§ やること:
**1.** 『青くて痛くて脆い』の紹介文には、この作品が住野よるさんの何作目の小説だと書かれていますか。
**2.** 『青くて痛くて脆い』の紹介文を、最後の文のあとから書き進めてください。

§ 紹介文:
☆ ☆ ☆ ☆

住野よる

人の心の弱さをえぐる。住野よる『青くて痛くて脆い』のあらすじと感想。

誰だって、過去を振り返ると、自分の恥ずかしい経験とか、

「あのときのあの行動は痛かったなあ」

ってことがあると思います。

そんな姿をまざまざと見せつけられるような小説でした。

今回読んだのは、住野よるさんの『青くて痛くて脆い』です!

住野よるさんの五作目の小説になります。

ここでは、『青くて痛くて脆い』のあらすじや感想をしょうかいしていきます。

Contents

『青くて痛くて脆い』のあらすじ

大学一年生の田端楓。

授業中に突然、手を挙げて発言を求め、

「暴力は必要ないと思います」

なんてことを大真面目に主張する秋好寿乃の存在に驚愕する。

これは関わってはいけない相手だ。

そう思う楓であったが、授業終わりに秋吉から声をかけられてしまう。

それ以降、顔を合わせると話しかけてくる秋好と、いつの間にか一緒にいることが増えた楓。

☆ ☆ ☆ ☆

§ データ内容:
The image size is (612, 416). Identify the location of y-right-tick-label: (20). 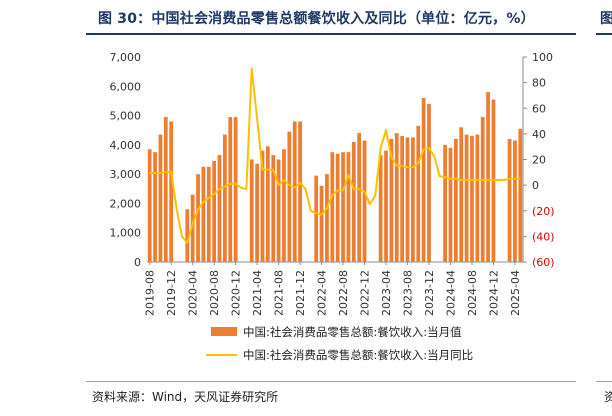
(544, 212).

☆ ☆ ☆ ☆

§ 回答一覧:
**1.** 五作目です。

**2.**
秋吉は、「四年間でなりたい自分になる」という目標を掲げており、理想を追う秘密結社「モアイ」を結成。

その初期メンバーに楓も入れられてしまうのだった。

楓と秋好は、理想を現実にするための活動として、映画を観て知識を増やしたり、あちこちをめぐったりしていた。

次第にその活動が認められるようになり、モアイは少しずつ大きな組織へとなっていった。

 

それから三年後。

四年生になり、就職活動もひと段落した楓は、いまのモアイの現状を憂う。

いつしか、秋好が掲げた理想は姿を消し、モアイは就職活動のためのサークルと化していた。

学内でも、モアイ所属の人間が幅をきかせ、我が物顔で振る舞うのに対して嫌悪する人もいた。

楓は、いなくなってしまった友人と作ったモアイを元の姿に戻そうと行動を開始する。

やっぱり住野よるさんはおもしろい。

一番初めに読んだ住野よるさんの小説は、『君の膵臓を食べたい』でした。

私はけっこうあまのじゃくなので、すごく人気が出てしまった小説ってなかなか読もうとしないんですよね。

特に映画化もされて、「感動作!」なんて言われてしまうと余計に、「ふーん」って気持ちになって。

でも、実際に読んでみたら、

「なにこれ!ぶちおもしろい!!」

となって、毎回、もっと早く読めばよかったって思うんですよね。

『鬼滅の刃』もそうでしたね、いまでは全巻大人買いしちゃってますが。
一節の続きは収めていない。